Have you seen any of those recent lists counting down the best films of the past decade? Yeah, I know you’re upset that Battlefield Earth didn’t make the cut on any of them, but wait until you find out what’s certain to be included in the top ten for the tens: Paul Thomas Anderson’s The Master, a film that seems like it will be a scathing look at the life of L. Ron Hubbard and the great religion he founded.
How do I know this movie, which hasn’t even been completely scripted, let alone produced, will be a definite contender for the best of the next decade? Because Anderson’s movies are always on these lists. The recent countdowns for the aughts all place There Will Be Blood and Punch-Drunk Love rather high, and neither of them even featured Philip Seymour Hoffman in the lead, as The Master will.
And how do I know it’s about Scientology when Variety makes a point to say that it isn’t? Well, most of the blogs seem to agree that such a claim has only been made in order to throw Hollywood off. Plus, just from reading the synopsis it sounds as obviously about Hubbard as Primary Colors was about Bill Clinton and as The Dark Knight was about Dick Cheney. So hopefully everyone at Universal will see through P.T.’s ruse and put a stop to this thing.
Here’s what those film blogs have to say about The Master (warning: potential movie spoilers and negative words about Scientology):
Anderson’s working on a script tentatively called The Master, about a ’50s intellectual who becomes a spiritual leader, and his relationship with a younger protégé. The role of the younger man has yet to be cast, but Anderson has his old buddy Philip Seymour Hoffman on board to play L. Ron Hubb… er, The Master.

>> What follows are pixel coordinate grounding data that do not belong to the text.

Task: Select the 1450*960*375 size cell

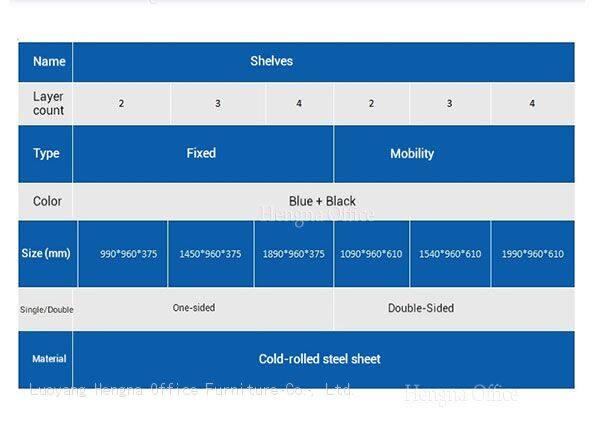Action: coord(210,254)
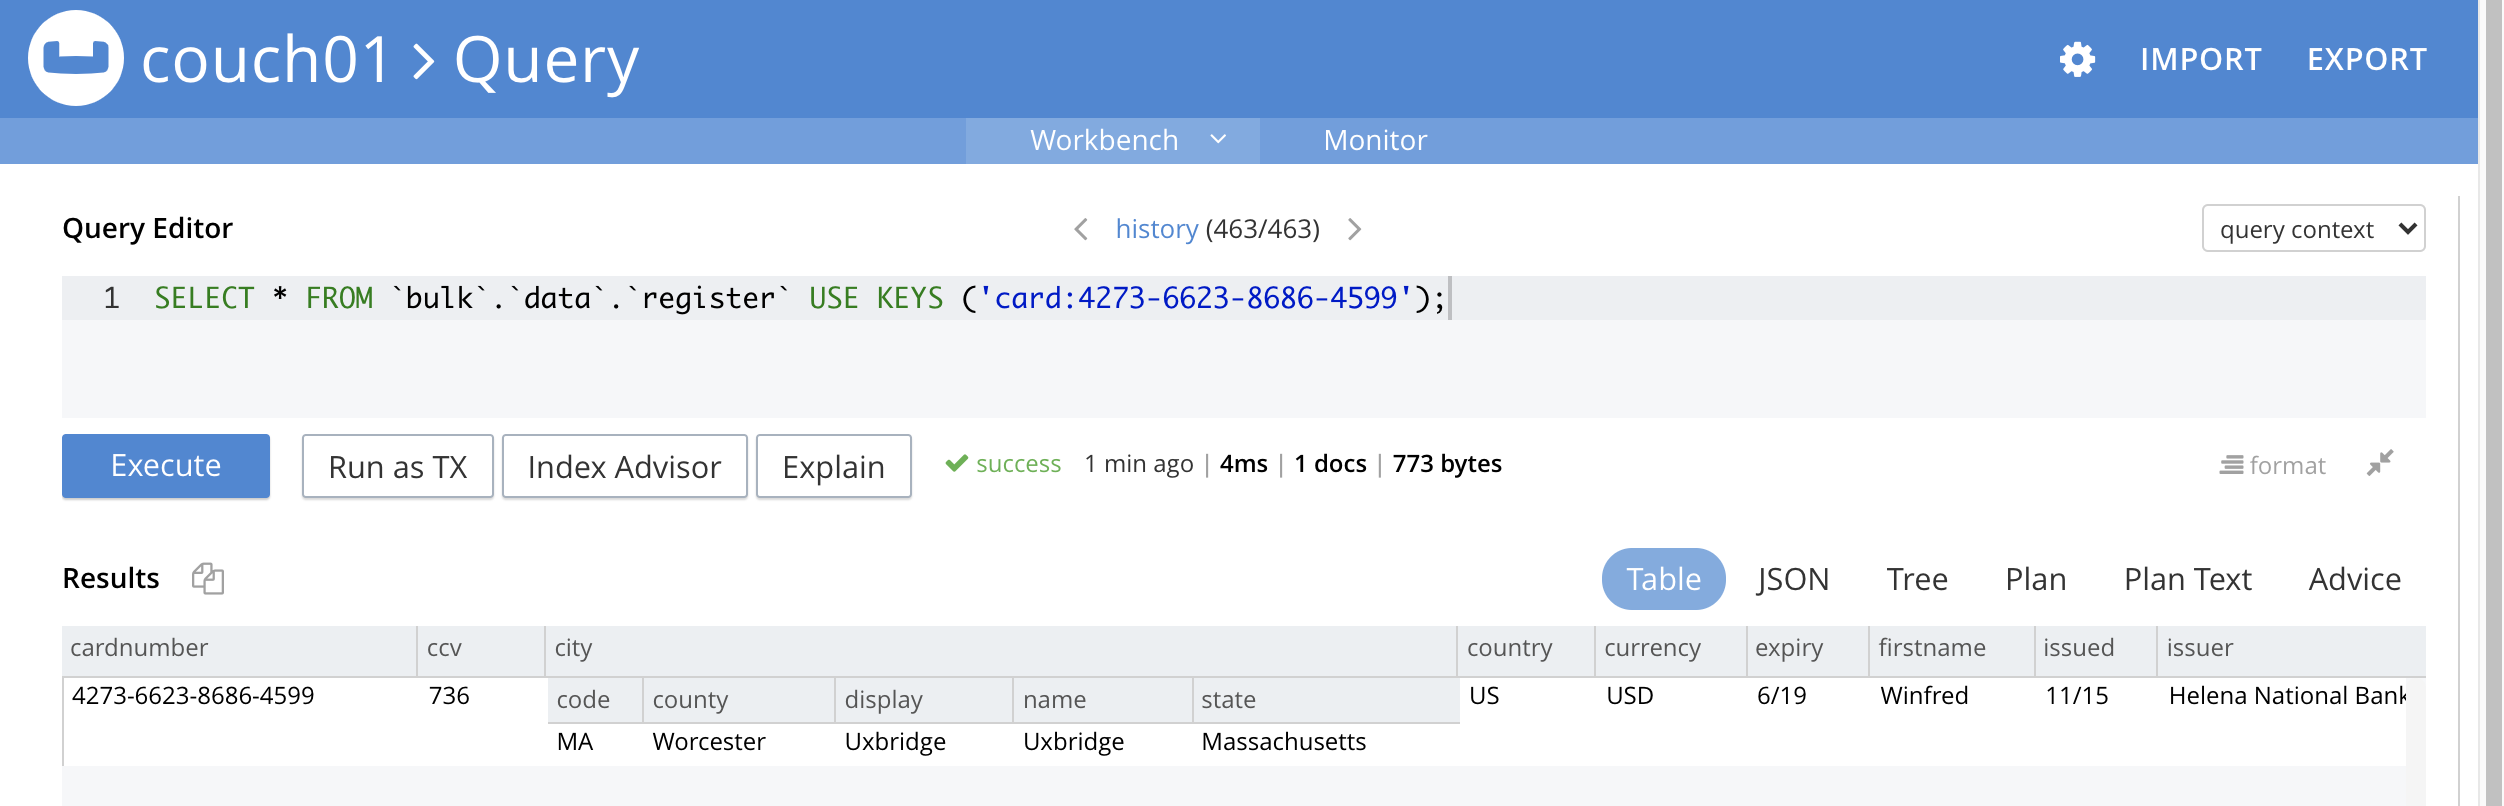Screen dimensions: 2504x806
Task: Open the Plan Text view
Action: [x=2187, y=579]
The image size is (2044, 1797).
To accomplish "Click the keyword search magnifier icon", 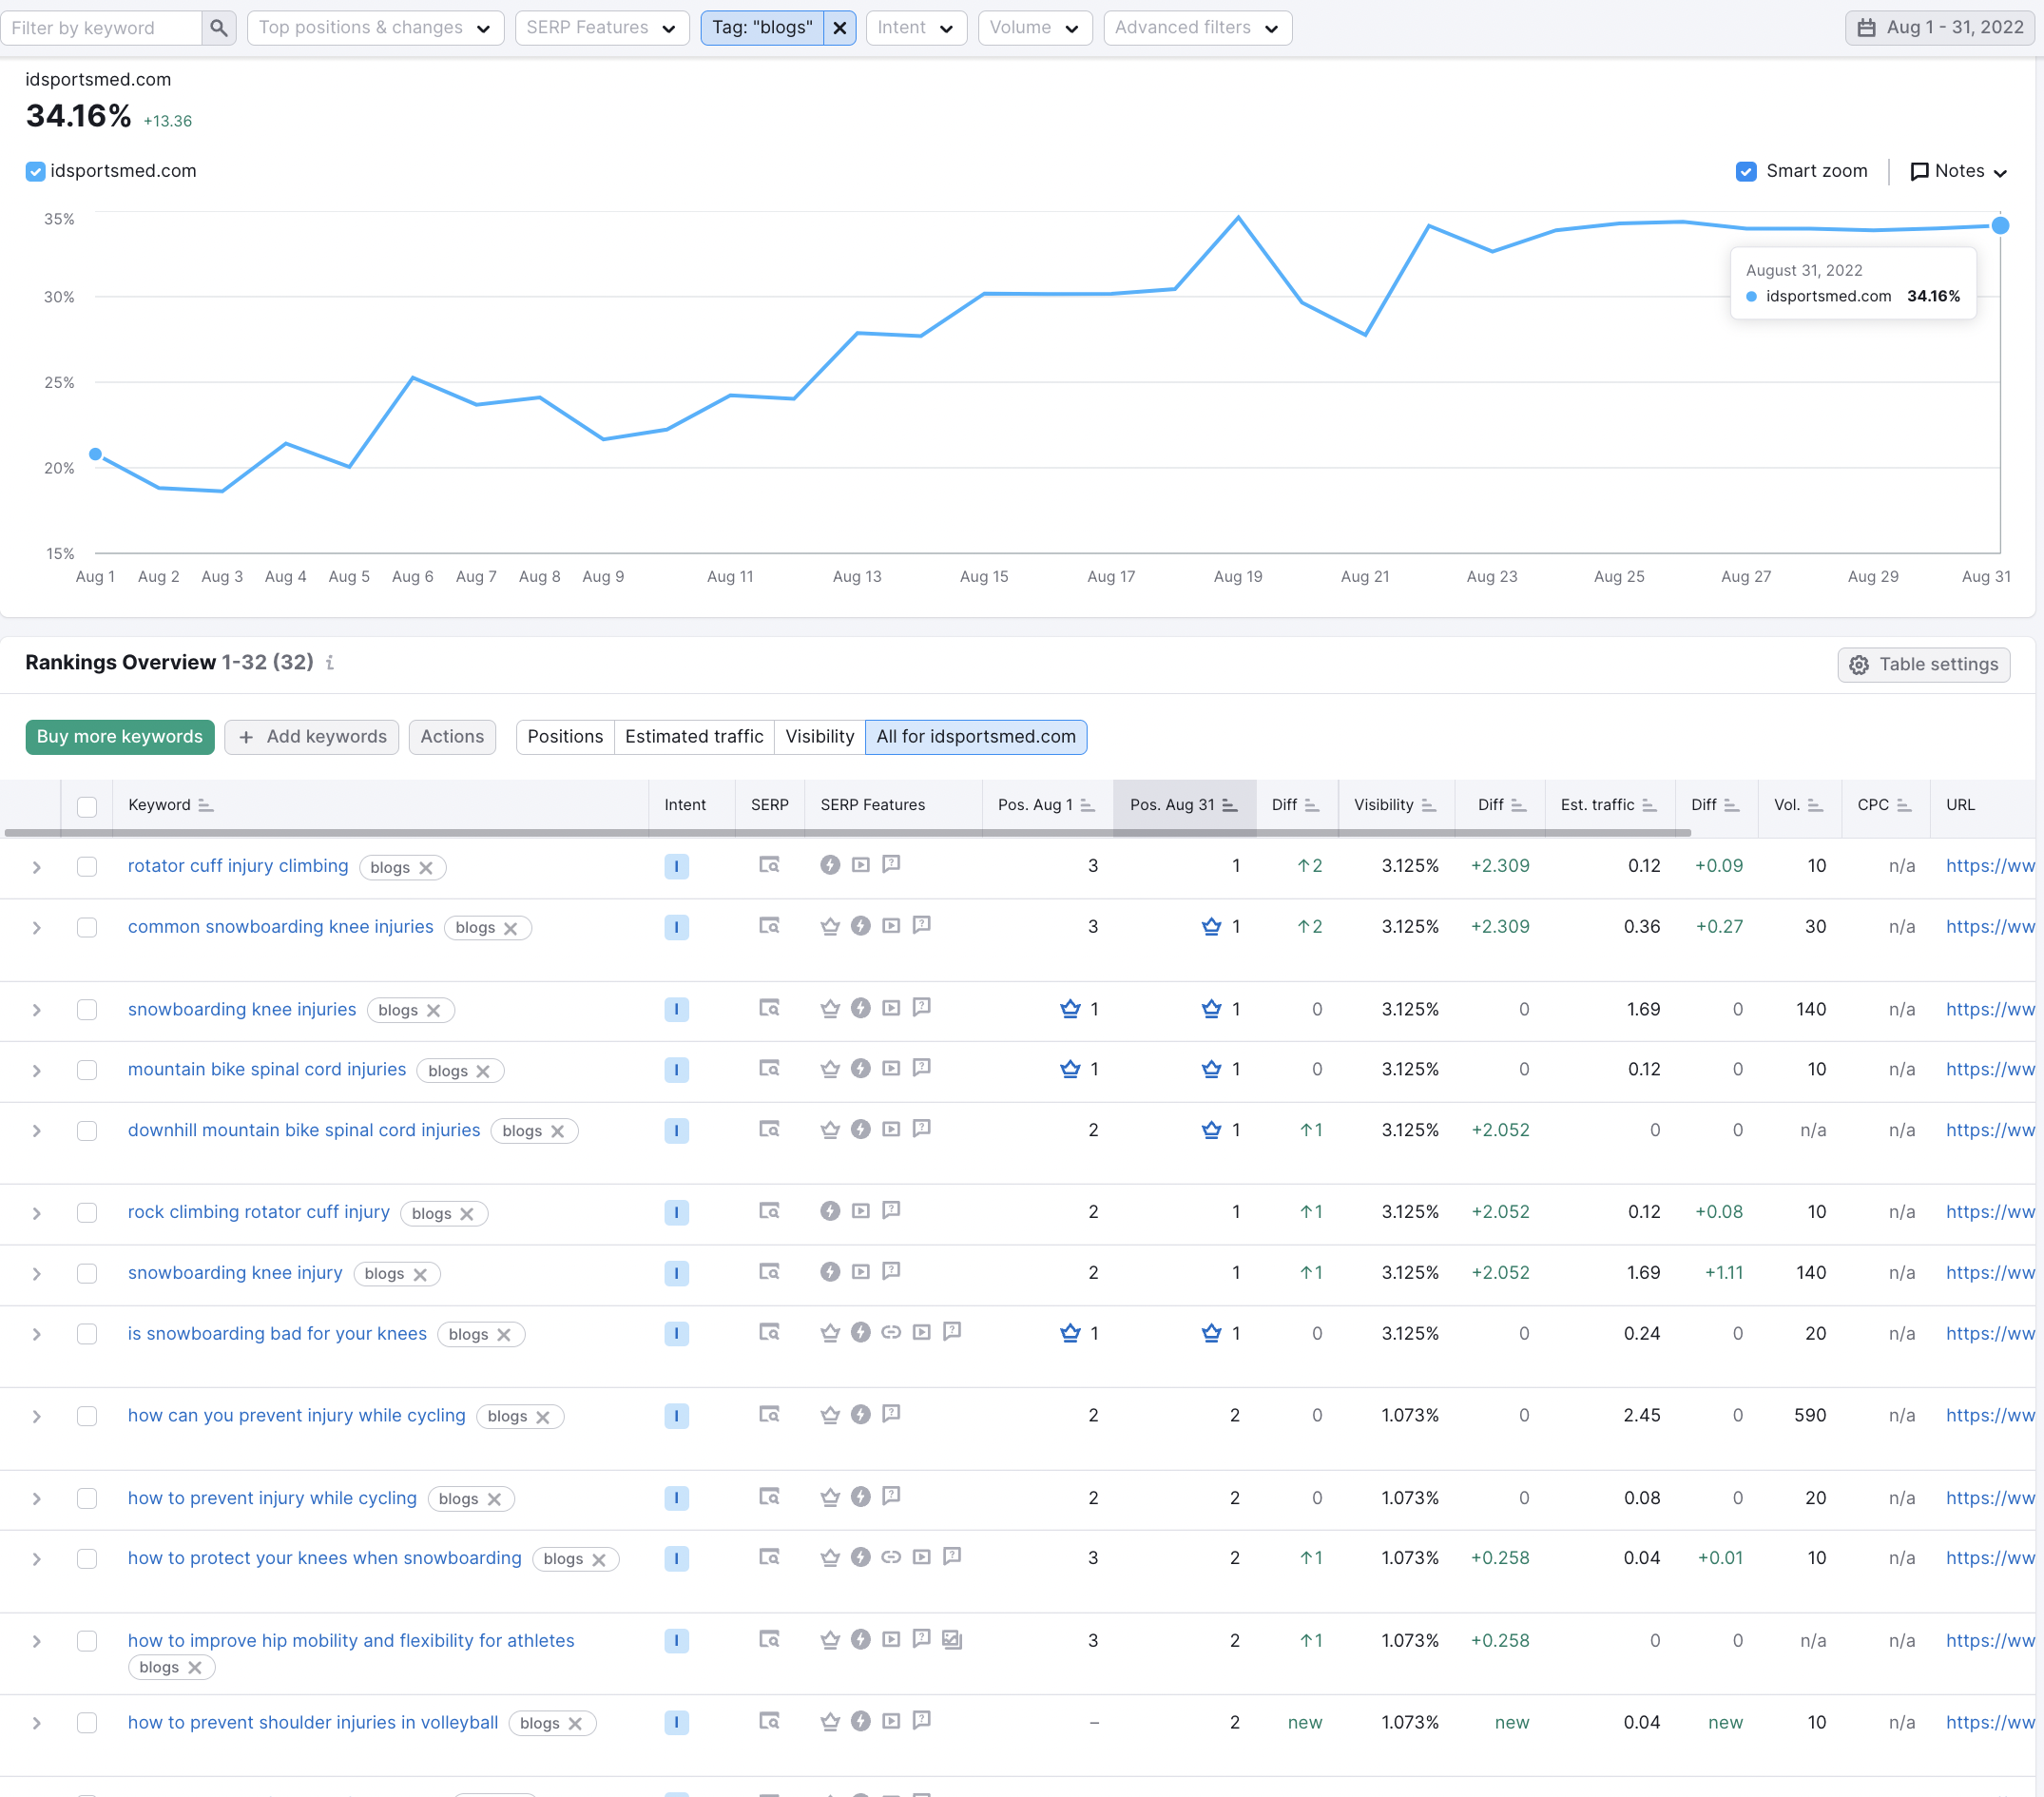I will coord(218,28).
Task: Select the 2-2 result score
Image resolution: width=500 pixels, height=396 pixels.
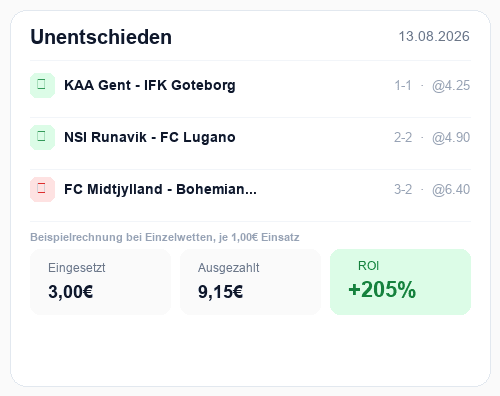Action: pyautogui.click(x=403, y=138)
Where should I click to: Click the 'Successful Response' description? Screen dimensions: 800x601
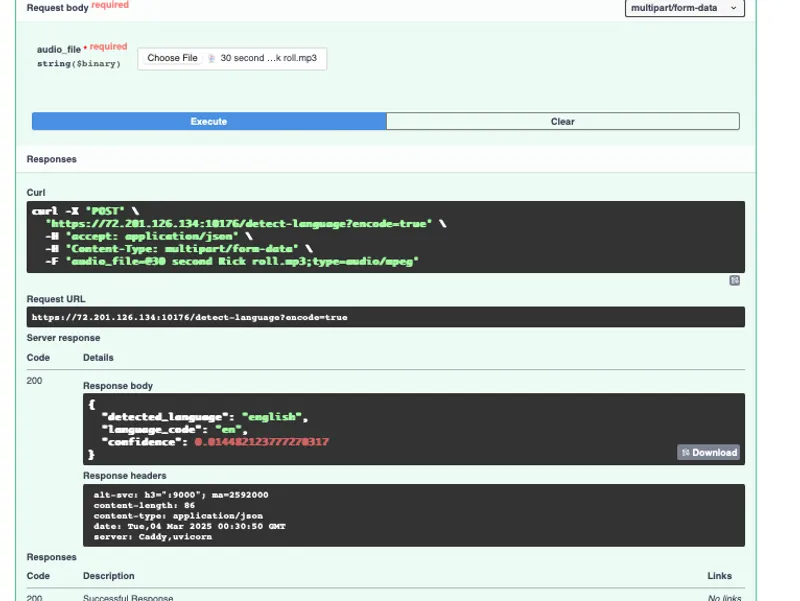pos(128,597)
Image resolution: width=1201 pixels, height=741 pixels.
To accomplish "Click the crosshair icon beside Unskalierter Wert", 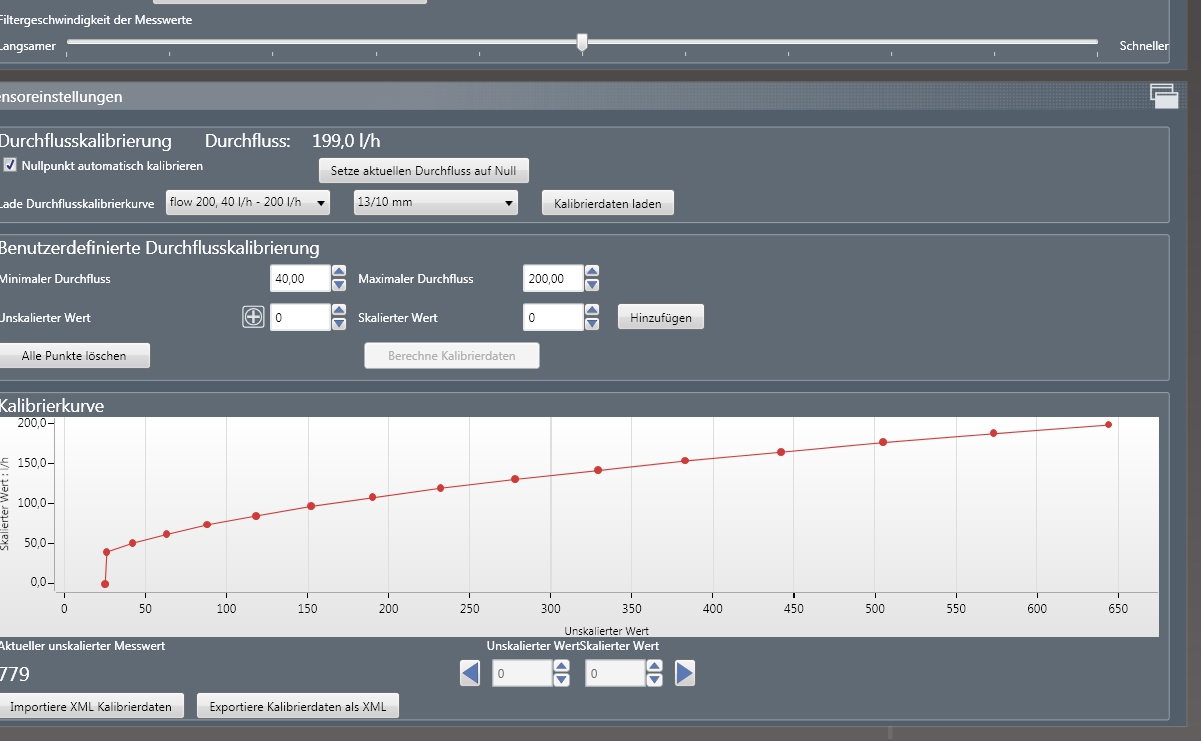I will (254, 317).
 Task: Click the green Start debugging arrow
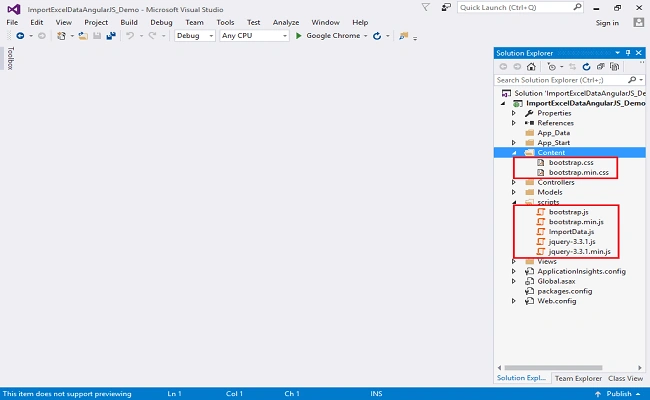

It doesn’t take an idiot to see that the film is a veiled reference to Scientology, which also “coincidentally” began in 1952. According to the article, the film will not so much criticize the religion as much as it will call into question the need for people to believe in a higher being (expect “Religion is the opiate of the people” to be mentioned at least once). No matter what efforts they take to dampen controversy, however, don’t expect Tom Cruise or John Travolta to hop on as executive producers. They are probably too busy fighting off Xenu’s evil forces anyway.
Like most Paul Thomas Anderson films, that sounds really good, Variety. Just so long as it doesn’t offend any of my radical Scientology beliefs. Speaking of which, friends, have you guys heard about the best religion whose beliefs can be summarized with the phrase “aliens things”? It’s pretty awesome. I’ll have to get you a guest pass to my energy structure some time.
Anderson is known for his cynical approach when it comes to organized religion, which was apparent in There Will Be Blood. This time around he seems to be targeting more contemporary followings such as Scientology and Mormonism, which are newbies as compared to Christianity and Judaism.
We wonder if, to any degree, the idea for Master was inspired by Anderson’s friendship with Jeremy Blake, the visual artist with whom he collaborated on 2002’s Punch Drunk Love. As you’ll recall, Blake and girlfriend Theresa Duncan took their own lives in 2007 under mysterious circumstances, with Duncan alleging they’d been harassed by Scientologists after the couple’s friend Beck told them he was thinking about leaving the religion (Beck, of course, denied this). So we guess we probably shouldn’t look for “Devil’s Haircut” on The Master’s soundtrack.
I thought the most insightful thing about Anderson’s cynical treatment of religion in his last movie was the way the priest got beat to death with a bowling pin. Suck on that one, Scopes monkey trial. I’m not so much anti-religion as I am pro-movie violence, and holy God did I squeal like a schoolgirl during that scene.
Anderson is apparently interested in delving into the human need for god-like figures and unexplainable higher beings, as well as how religious devotion forms out of beliefs and spiritual fulfillment. While the cult movement connection (specifically with Scientology) is obvious, I’m inclined to believe PTA will deliver a more nuanced and decidedly ambiguous look at these ideas. The brilliance of There Will Be Blood partly lies in its ability to read as a criticism of so many things (organized religion, capitalism…) yet none of the characters exist as simple 1:1 allegorical figures. It’s a complexity I hope PTA can achieve again.
Whether [Variety’s disclosure is] simply publicity-speak to not piss-off half of Hollywood and the TWILIGHT community will remain to be seen. But good GOD do I hope this film pisses somebody off. Controversy! Fun!